We offer Antarctica Expedition Trips from Ushuaia, as well as the Australis Cruises to Punta Arenas.

Ushuaia

We offer Antarctica Expedition Trips from Ushuaia, as well as the Australis Cruises to Punta Arenas.

About Ushuaia

Charles Darwin Exploring the Area & a Brief History of Ushuaia 

In 1833, when Charles Darwin came exploring the area on board HMS Beagle he encountered a tribe of people known as the Yamana. These Indians were known for their paint-covered bodies.

The first time the name Ushuaia appeared in writing was when, in 1869, the English missionary Waite Hockin Stirling documented his experiences of living with the Yamana people. More British missionaries arrived in 1870 and established a very small settlement. The first, European-style house to be erected in Ushuaia was pre-built in the Falkland Islands and shipped over in 1870 for the Reverend Thomas Bridges. The house was divided so that one bedroom was for the Bridges family and the other for a married Yamana couple with a third room used as a chapel. In 1871 the first marriage was recorded and in 1872 Thomas Despard Bridges was recorded as the first birth to a European.

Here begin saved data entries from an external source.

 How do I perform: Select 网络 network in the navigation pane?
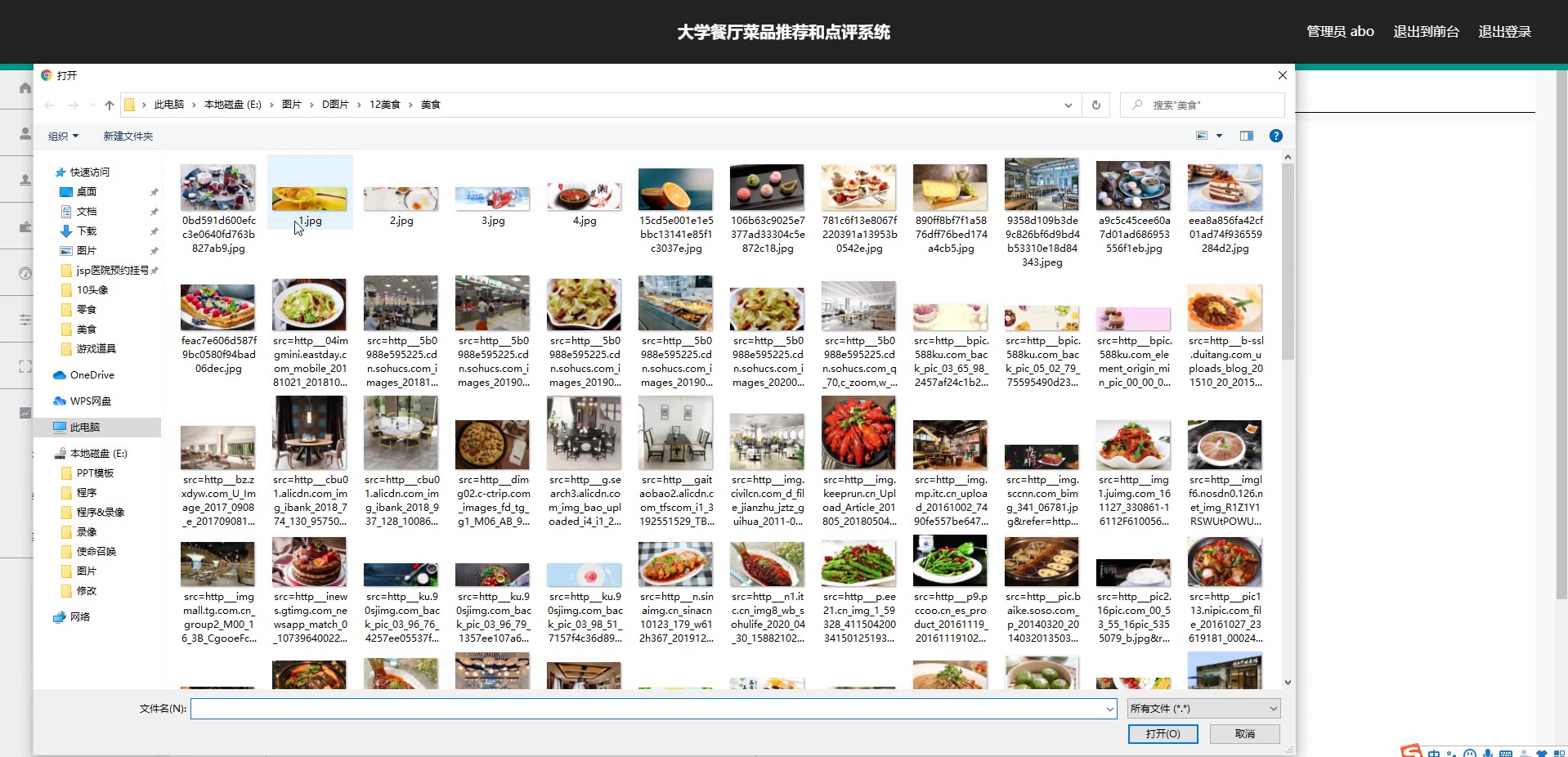click(79, 617)
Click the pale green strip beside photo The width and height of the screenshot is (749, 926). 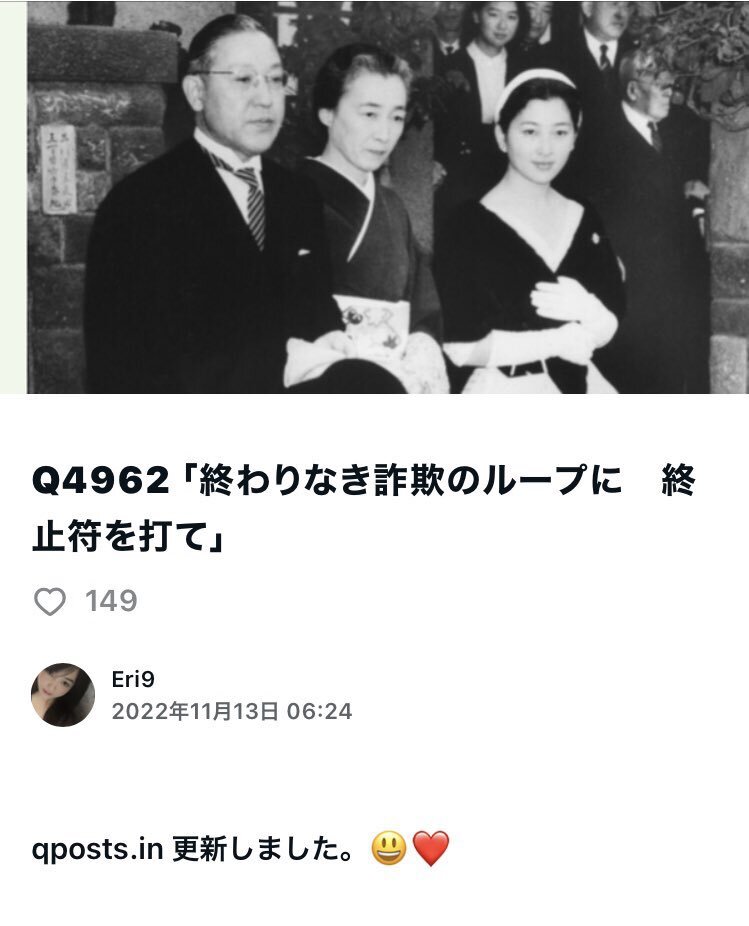pyautogui.click(x=14, y=197)
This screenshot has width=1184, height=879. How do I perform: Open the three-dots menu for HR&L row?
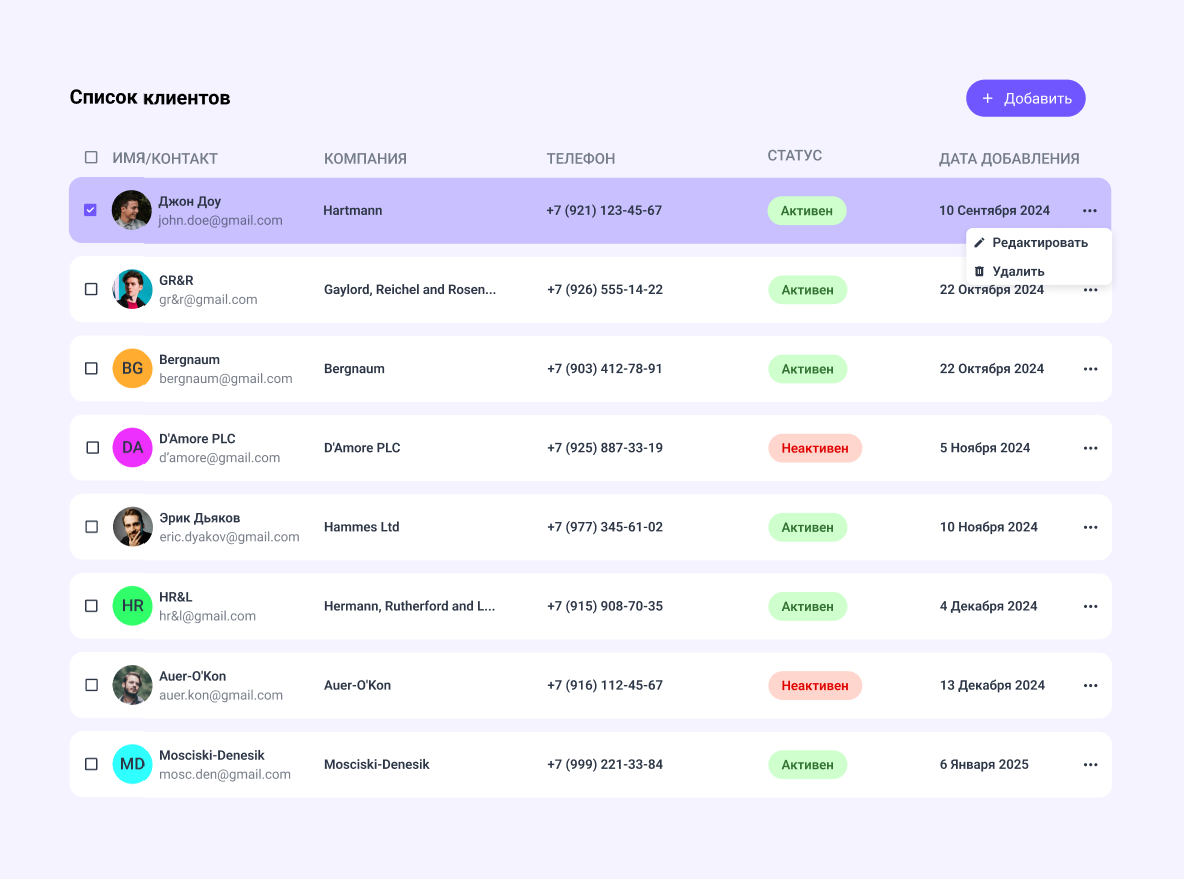(x=1090, y=606)
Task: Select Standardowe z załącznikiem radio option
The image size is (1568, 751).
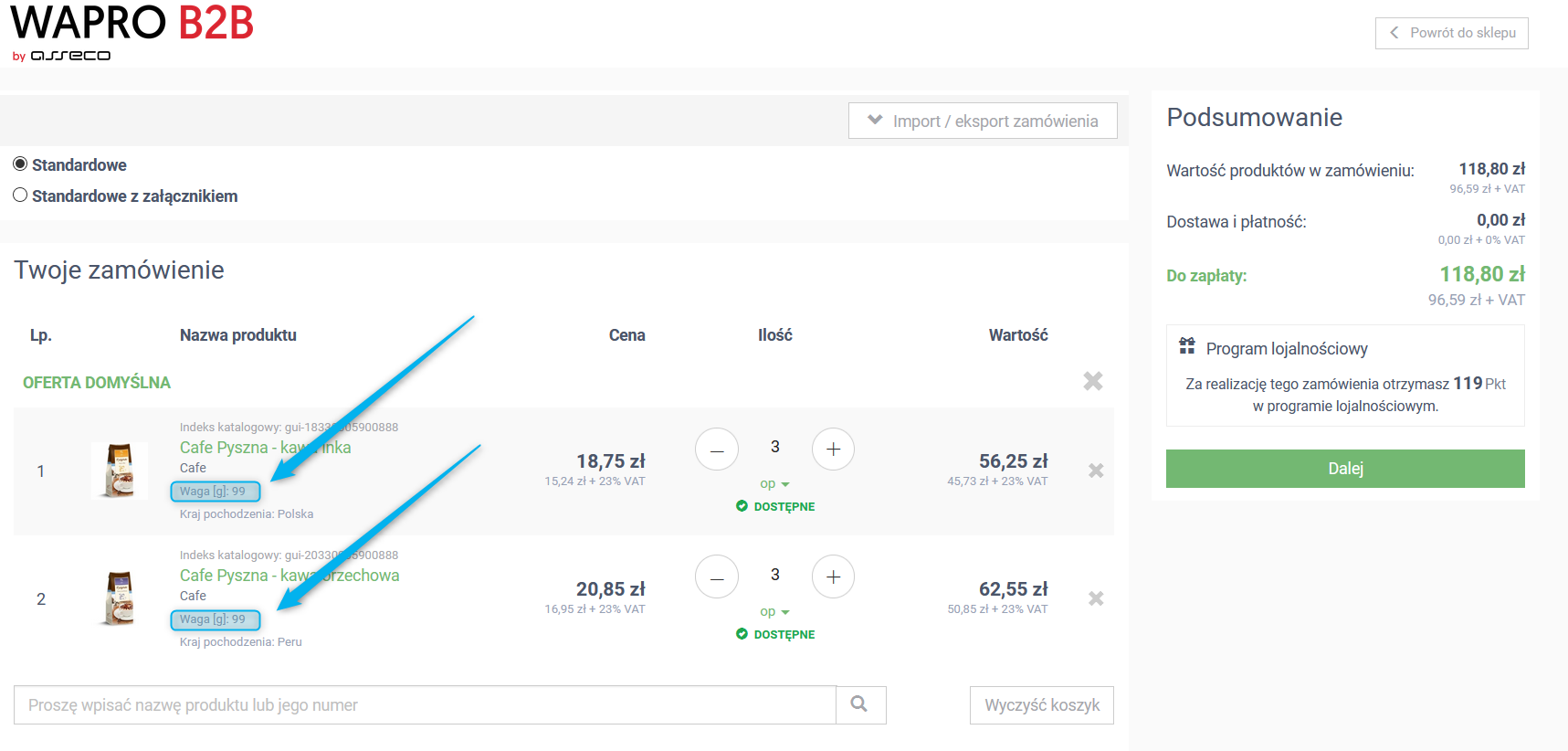Action: [x=20, y=196]

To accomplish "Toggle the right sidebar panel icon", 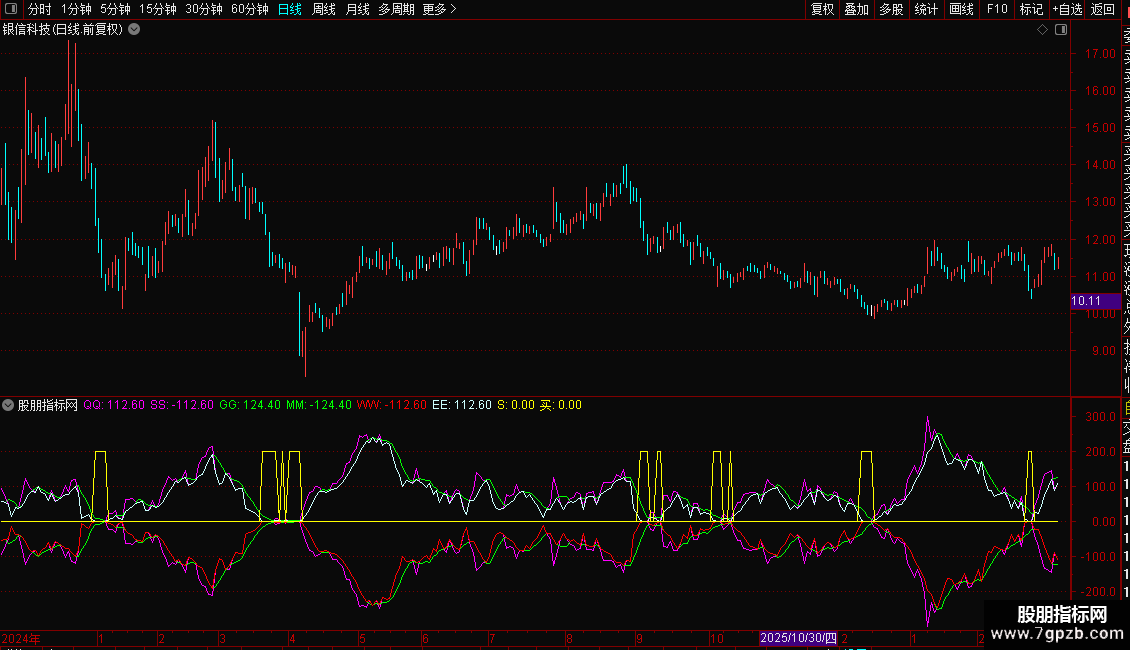I will click(1061, 30).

It was not until 1873 when the first Argentine citizens arrived to teach at the newly-erected school and when the Argentine President, Julio Argentino Roca, decided to make Ushuaia a penal colony for serious criminals, based upon the British model of using Tasmania and Australia for the same purpose. However, behind this plan was a ploy to establish a colony for Argentina to lay claim to Tierra del Fuego, which only became formalized in 1881 after the boundary agreement between Chile and Argentina. The plan to build the new prison resulted in the construction of houses for staff and logistical support personnel. It was not until 1896 when the prison was officially recognized by Executive Order from President Roca and received its first inmates.

On the 12th of October 1884, as part of the South Atlantic Expedition, Commodore Augusto Lasserre established Ushuaia as an Argentine sub-division, with the missionaries and naval officers signing the “Act of Ceremony”. Don Feliz Paz was named as the Governor of Tierra del Fuego and in 1885 named Ushuaia as its capital, but it was not until 1904 when the Federal Government of Argentina recognized Ushuaia as the capital of Tierra del Fuego.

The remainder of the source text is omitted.